I’ve touched on the problem before in connection with architecture. It also comes up in connection with history. In Australia, for example, the dominant “black armband” school of historians isn’t about to give up its campaign to prove Australian society illegitimate because of its treatment of the aborigines just because Keith Windschuttle has shown that they distort or fabricate their evidence. They have therefore lauched a counterattack. “Malicious” and “cultural chauvinist,” says one, “Replete with misconceptions, distortions, character assassinations” says another. The big problem, according to the editor of a book of essays attacking Windschuttle, is that “There is no room in his court for historical imagination.” As another professor complains, “Windschuttle aims to take the discipline of history back to some a golden age when it was all about facts.” And that, apparently, would be a catastrophe for scholarly understanding. After all, as one scholar observed (quoted by Windschuttle in his article in The New Criterion) “very little historical interpretation is verifiable in any strict sense,” so historians arrive at the truth on the basis of a “scholarly consensus.” The consensus, it appears, can now be based on little more than the will to believe of the dominant group of scholars. (For more on Windschuttle and the historians, see the very useful site The Sydney Line.)
Posted by Jim Kalb at June 23, 2003 08:45 PM | Send
    

Comments

“Windschuttle aims to take the discipline of history back to some golden age when it was all about facts.”

The scandal of it!

Posted by: Matt on June 23, 2003 9:02 PM

The slogan of the Left.

Posted by: Paul Cella on June 23, 2003 9:08 PM

What a great line. Says it all.

Posted by: Bubba on June 23, 2003 11:30 PM

“After all, the views of experts define what is true, those views are ‘expert’ on account of certain formal qualifications and procedures, and formalities can usually be manipulated to achieve any result one wants.”

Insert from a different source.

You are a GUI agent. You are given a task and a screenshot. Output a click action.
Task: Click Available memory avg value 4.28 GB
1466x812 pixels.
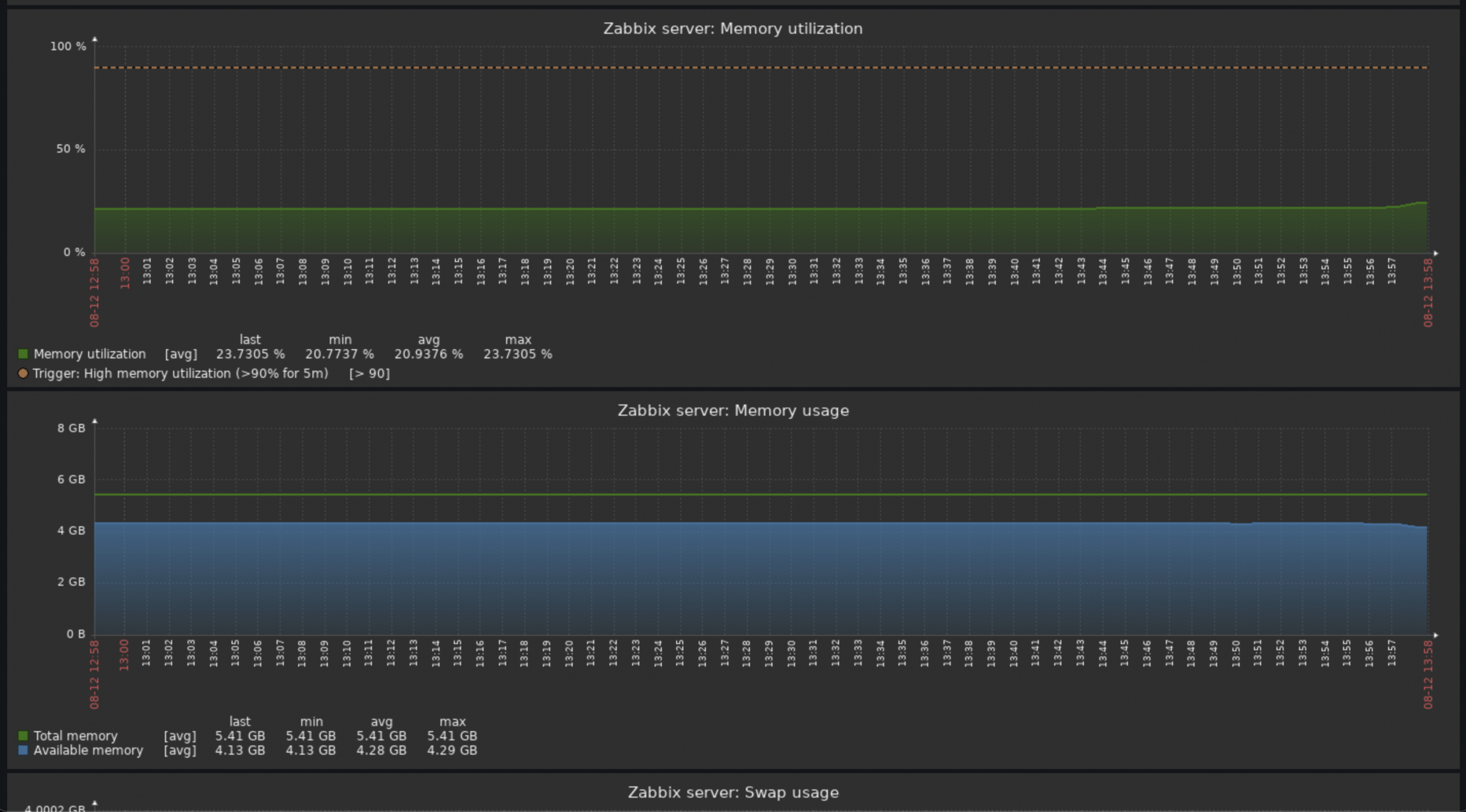coord(381,750)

This reminds me of a meeting of Swiss academics I attended in New York a couple of years ago. Every time I challenged them on their plans, such as the “integration” of Switzerland’s newer immigrant populations (i.e. the ethnic proportional representation of every group in every area of life), they would with great assurance mention some “study,” which, they said, proved that their idea would work. I thought of saying to them, though I didn’t do so: “Switzerland has been an independent republic for about 700 years. Was Switzerland founded, and did it successfully survive and function through all those centuries, on the basis of ‘studies’ proferred by left-wing academics who know and care nothing about their actual society and how it works?”

Posted by: Lawrence Auster on June 24, 2003 3:24 PM

Windschuttle is doing for the aborigines what Derek Freeman did for the Samoans. Freeman discovered that Margaret Mead’s “scholarly” work on Samoan adolescents’ sexual freedom had nothing to do with the facts. But Mead wanted to believe the tall tales she heard from her “informants,” because they fitted her leftwing ideology. Yet most casual readers of anthropology still consider her work the last word on the subject and condemn Freeman. The modern version of the same opposition is happening now in Australia, where Windschuttle has punctured the myths of the Left concerning their victimization by the nasty Europeans. Only the names have changed; the substance is the same.

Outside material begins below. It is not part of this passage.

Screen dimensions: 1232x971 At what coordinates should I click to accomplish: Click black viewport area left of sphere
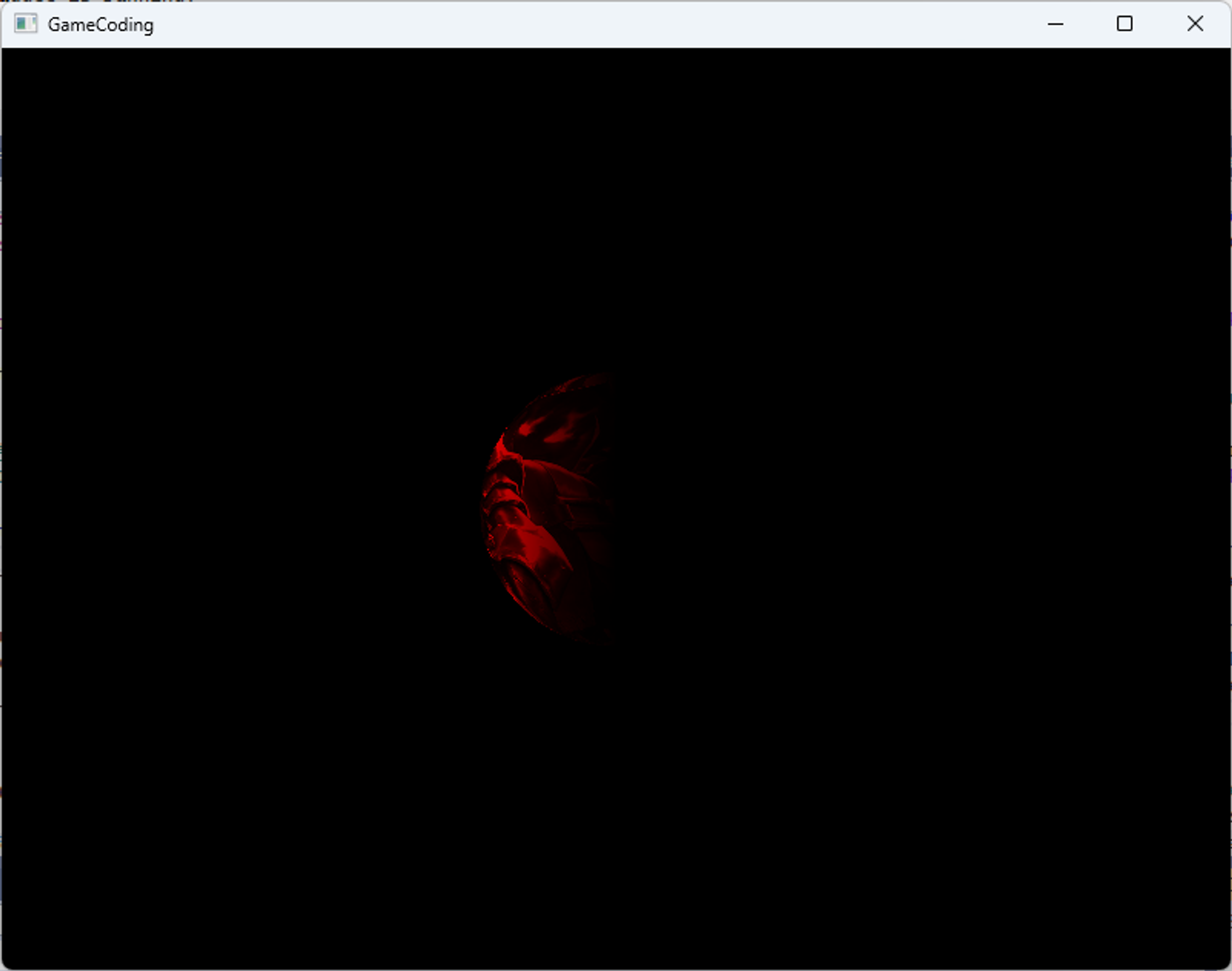coord(246,511)
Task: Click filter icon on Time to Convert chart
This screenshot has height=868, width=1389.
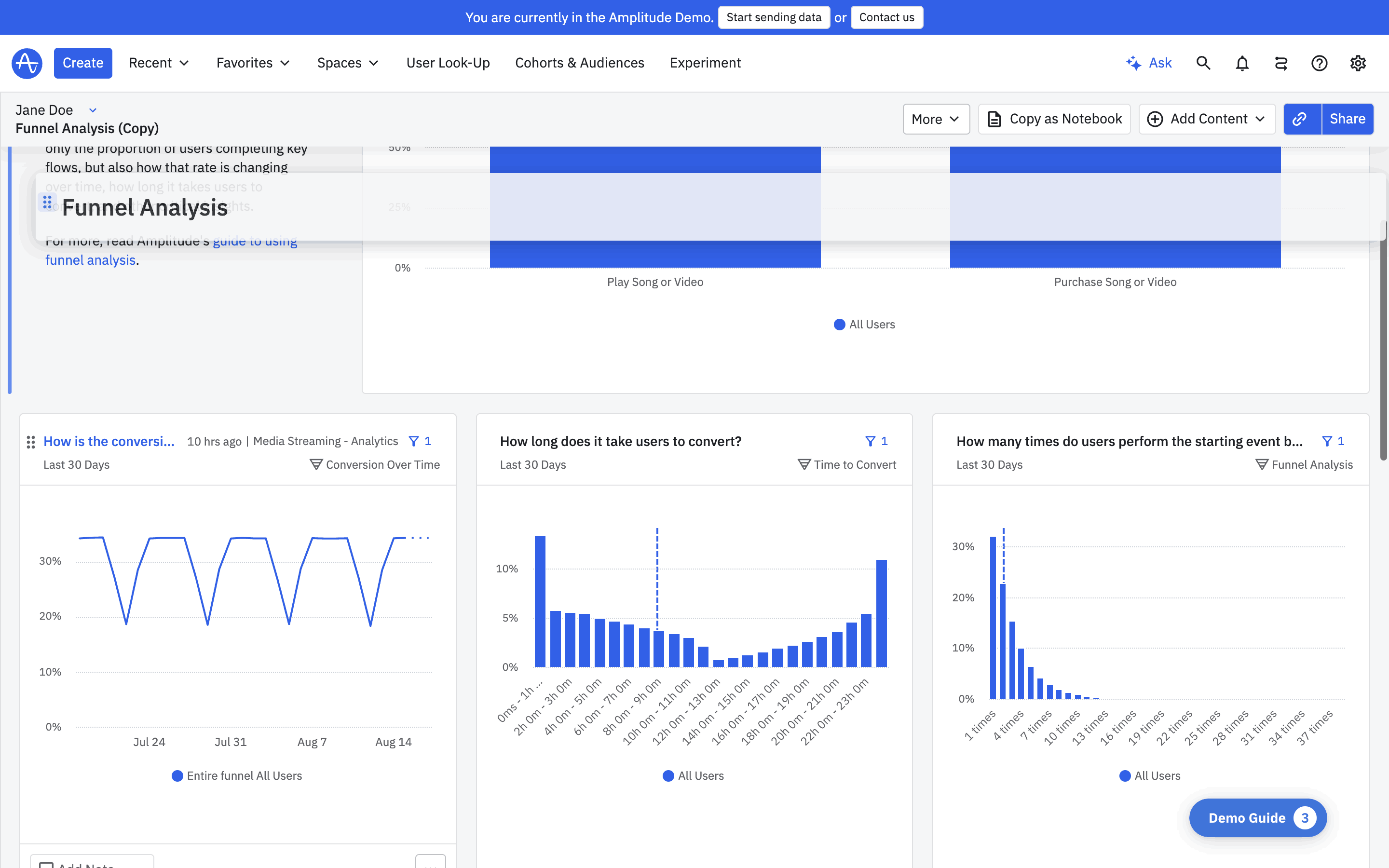Action: [870, 441]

Posted by: frieda on June 24, 2003 7:04 PM

Correction to my previous post: In the next-to-last sentence, where I said “concerning their victimization,” I should have said “concerning the aborigines’ victimization….”

Posted by: frieda on June 25, 2003 7:34 AM

or you are all racist, or white supremist idealist that couldt possibly see the wrongdoings of a monstrous people. ‘deaths of minorities? couldnt possibly be the white people’s fault!’

Posted by: frederick on March 23, 2004 9:57 AM

or you are all racist, or white supremist idealist that couldt possibly see the wrongdoings of a monstrous people. ‘deaths of minorities? couldnt possibly be the white people’s fault!’